[Screenshot grounding data]
• • • • •

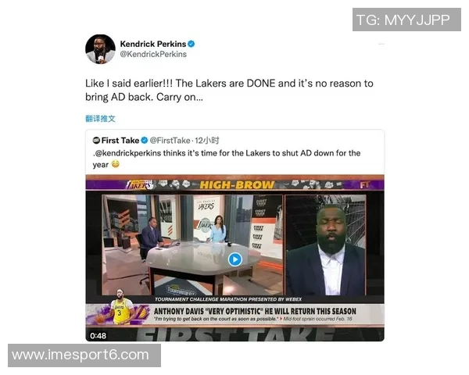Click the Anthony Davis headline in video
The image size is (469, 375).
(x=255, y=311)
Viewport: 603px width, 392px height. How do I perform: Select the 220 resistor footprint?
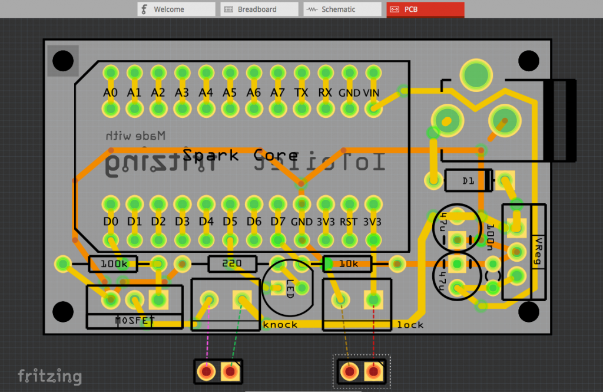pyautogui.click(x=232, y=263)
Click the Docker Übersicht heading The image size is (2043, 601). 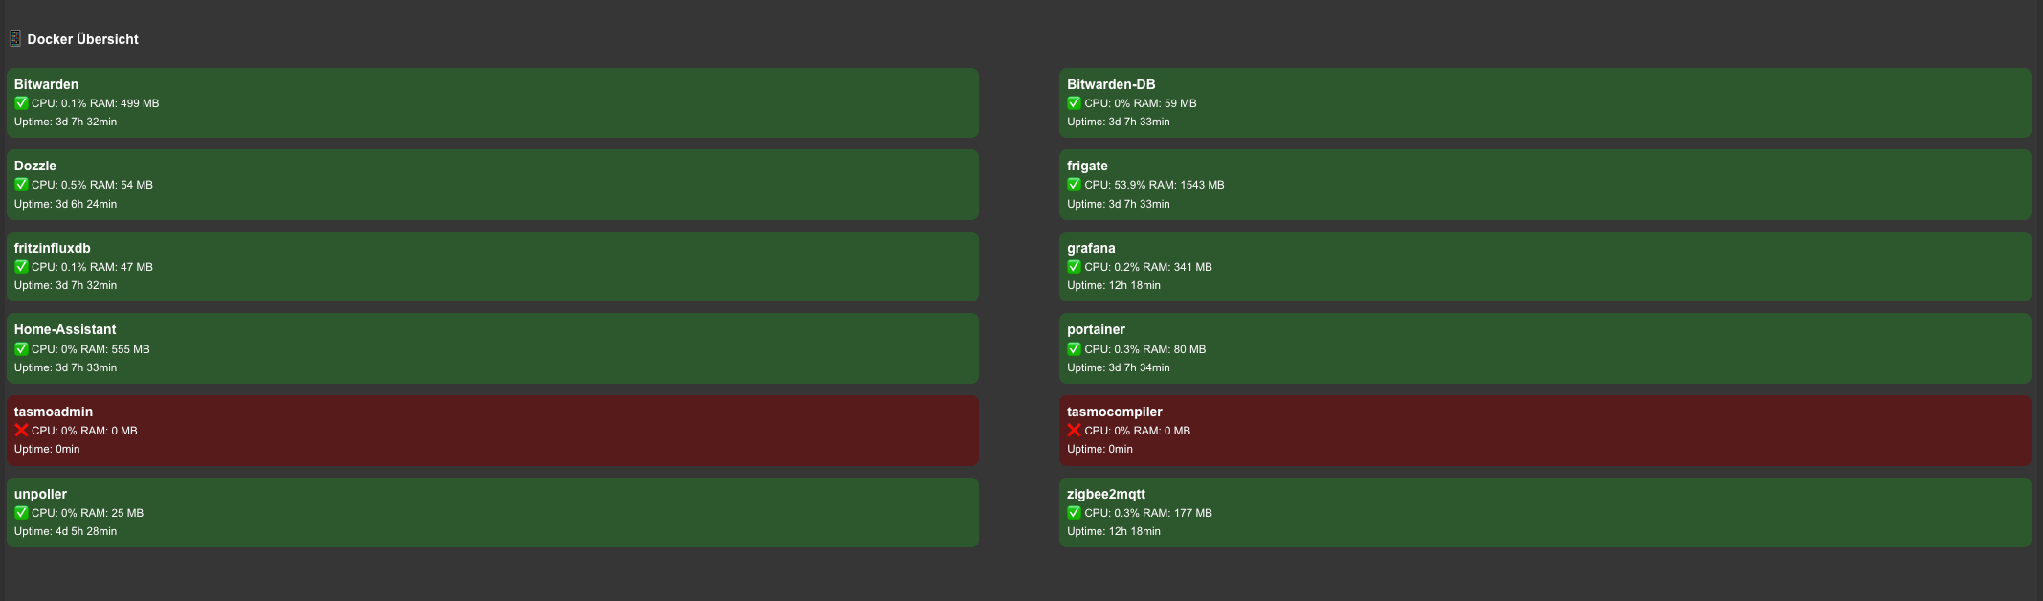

• • • • •

## What you are asked to do:
Set down exactly the lines between the line containing "Viewport: 603px width, 392px" and the end of the records above, both ends included; pictures stay out.

## Response to this exercise:
Viewport: 603px width, 392px height. How do I perform: Select the 220 resistor footprint?
pyautogui.click(x=232, y=263)
Click the Docker Übersicht heading The image size is (2043, 601). 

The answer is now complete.